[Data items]
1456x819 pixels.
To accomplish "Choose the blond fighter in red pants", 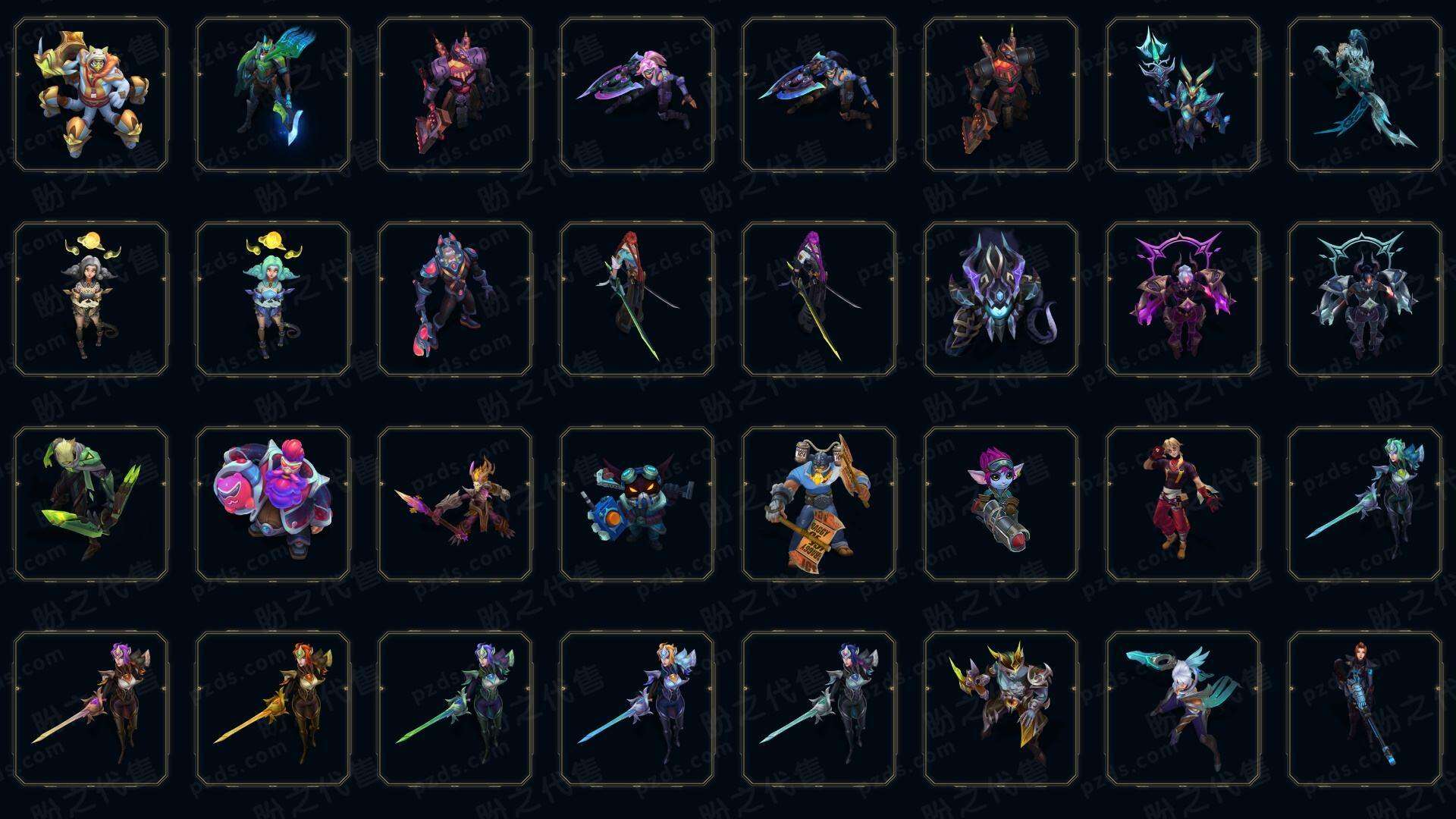I will click(1183, 504).
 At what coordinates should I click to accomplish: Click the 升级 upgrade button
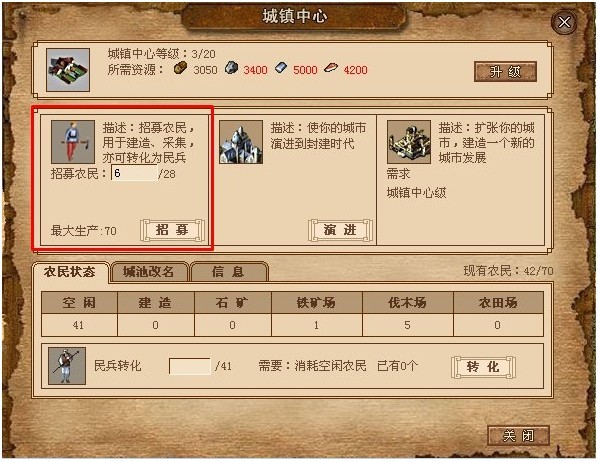tap(505, 71)
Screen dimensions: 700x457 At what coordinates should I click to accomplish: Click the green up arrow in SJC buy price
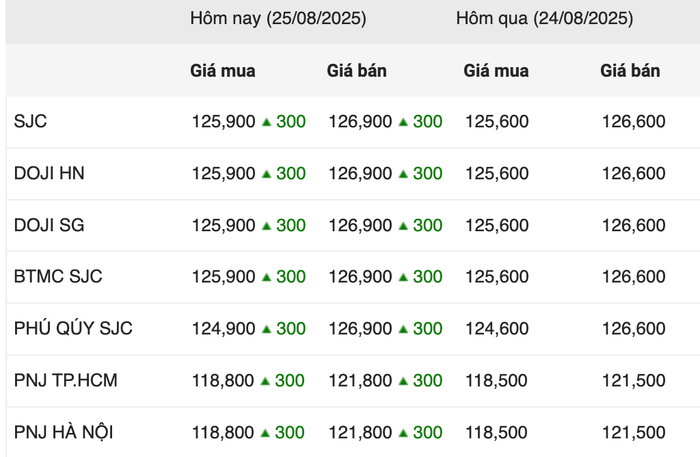pos(267,122)
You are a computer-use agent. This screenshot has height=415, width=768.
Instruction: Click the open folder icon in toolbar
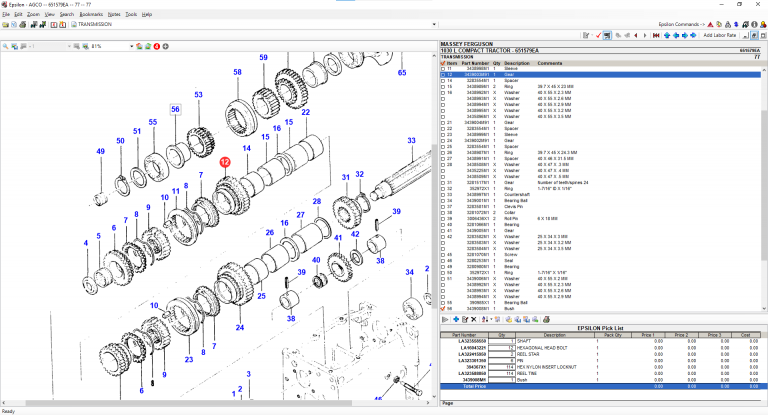click(6, 24)
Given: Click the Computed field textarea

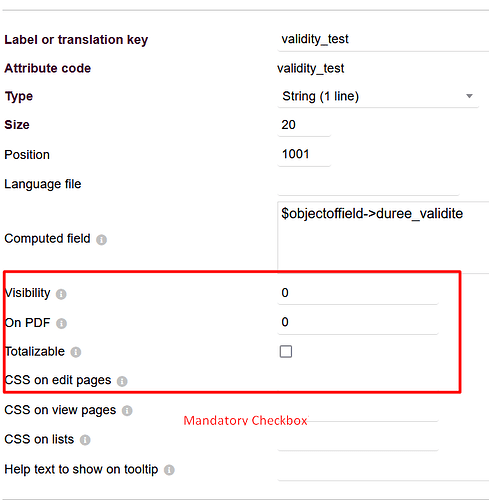Looking at the screenshot, I should [x=383, y=237].
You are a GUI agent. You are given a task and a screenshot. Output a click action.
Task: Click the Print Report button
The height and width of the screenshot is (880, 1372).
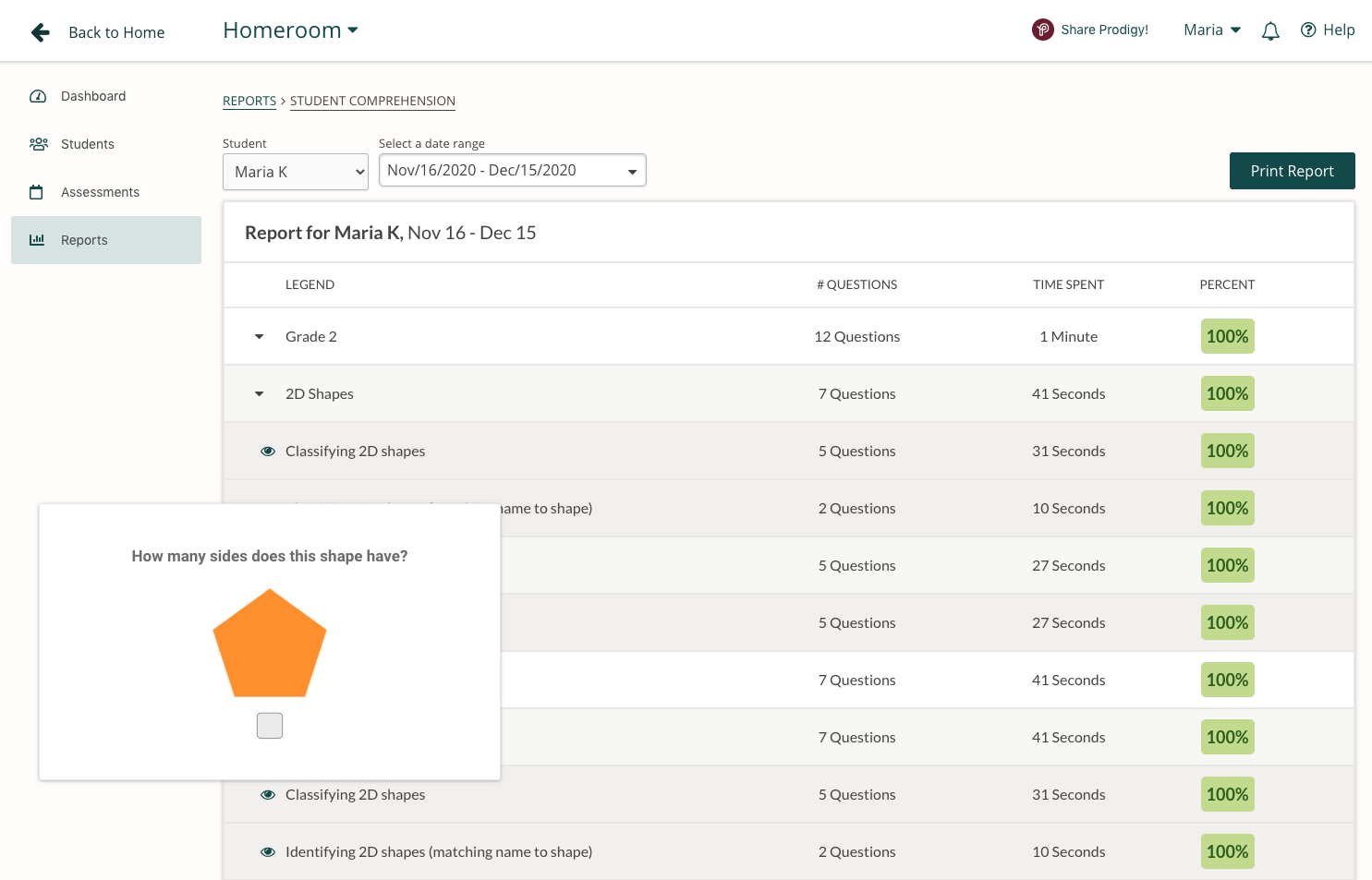tap(1292, 171)
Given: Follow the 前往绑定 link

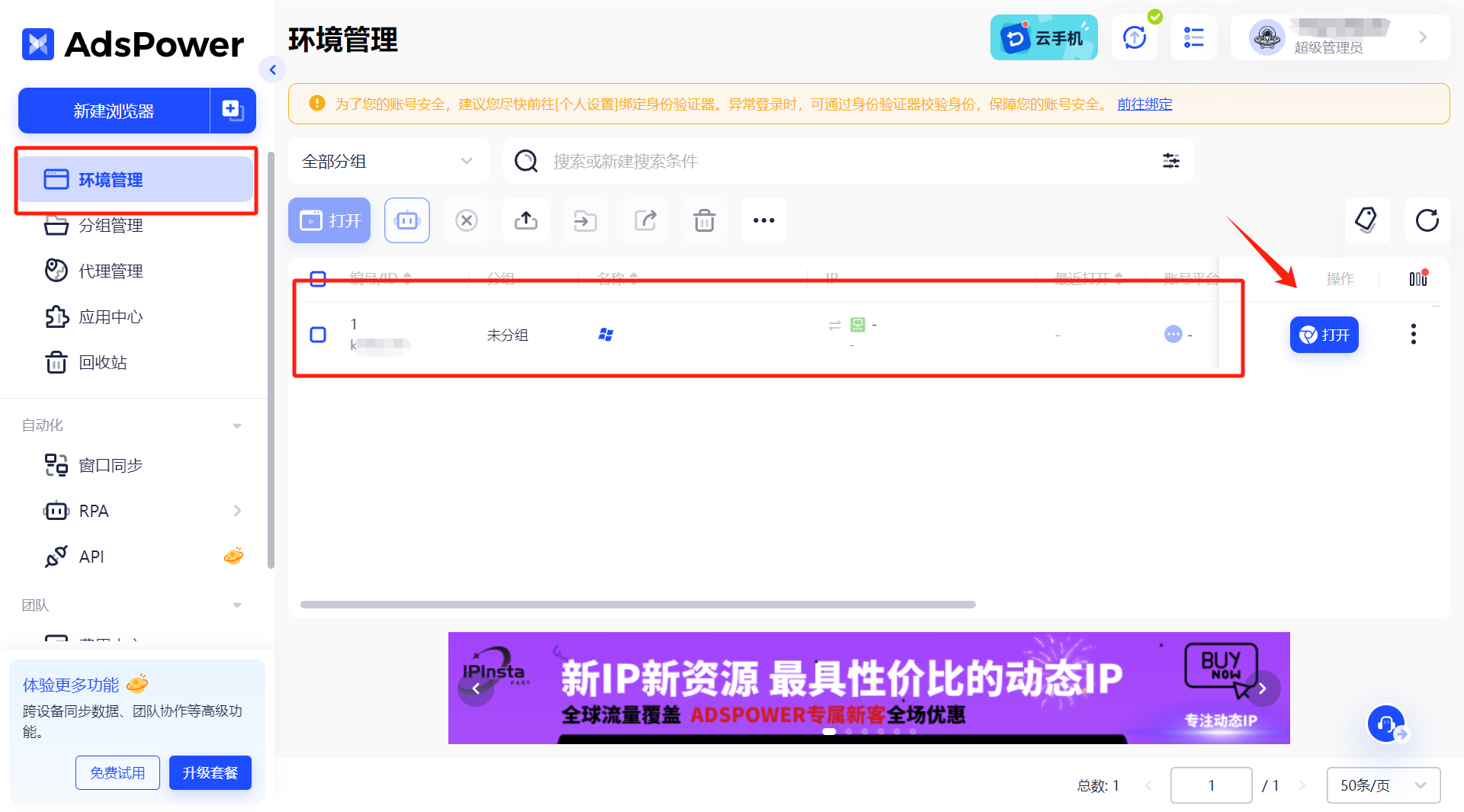Looking at the screenshot, I should 1144,104.
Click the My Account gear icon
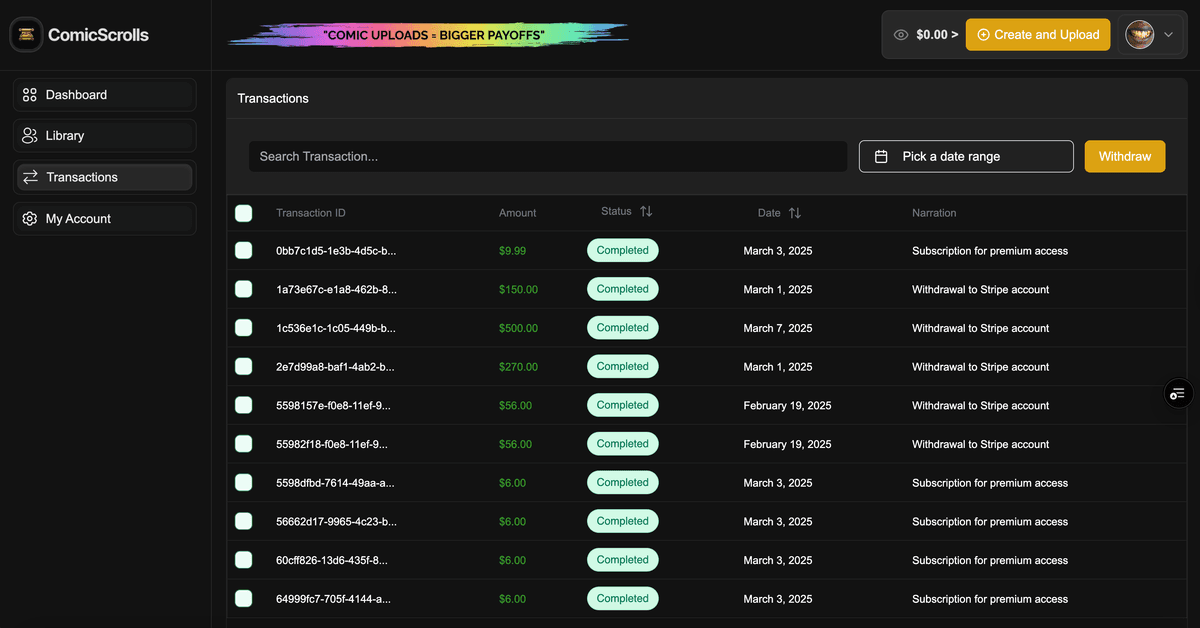 coord(28,218)
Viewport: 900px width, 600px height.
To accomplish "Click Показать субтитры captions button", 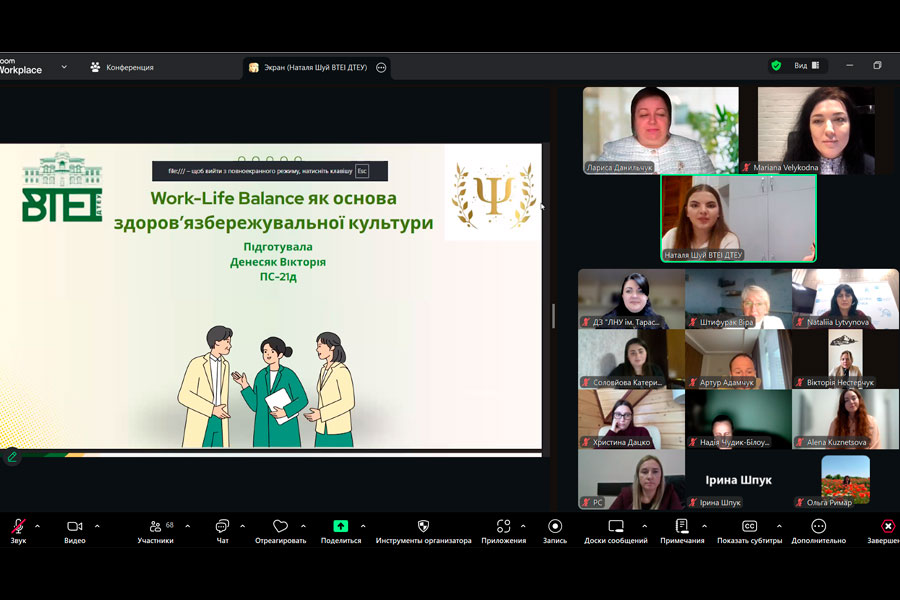I will (749, 527).
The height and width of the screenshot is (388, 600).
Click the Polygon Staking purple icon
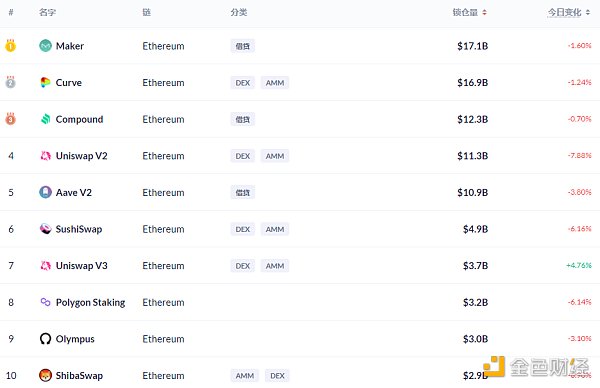[45, 302]
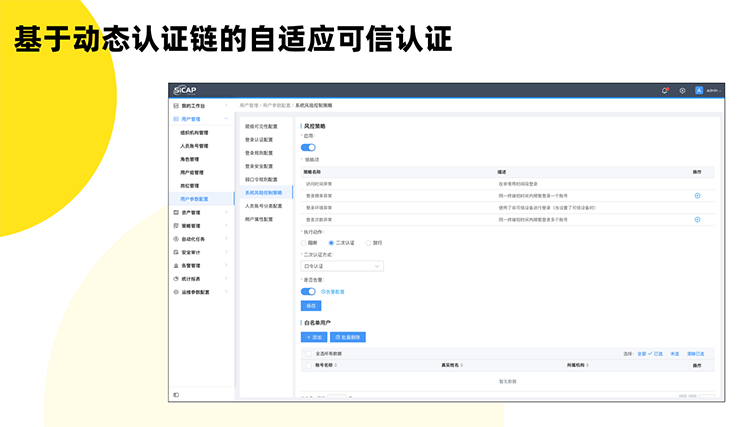Viewport: 750px width, 427px height.
Task: Open 登录认证配置 in the config menu
Action: point(258,140)
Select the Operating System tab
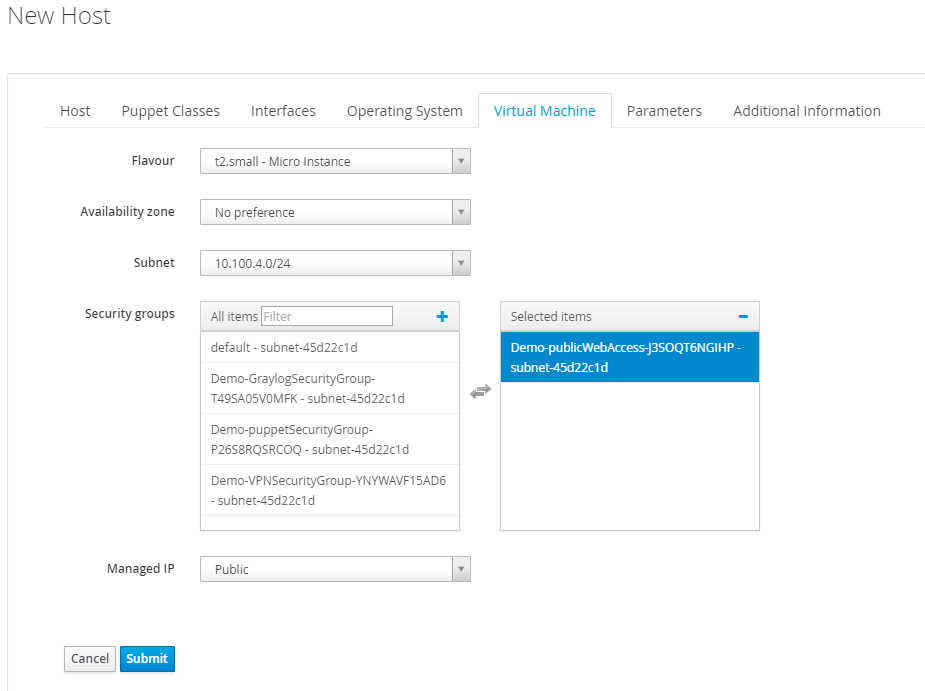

What you need to do -
Determine how many lines above have the string "agent" and output nothing besides the count.

Response to the task -
2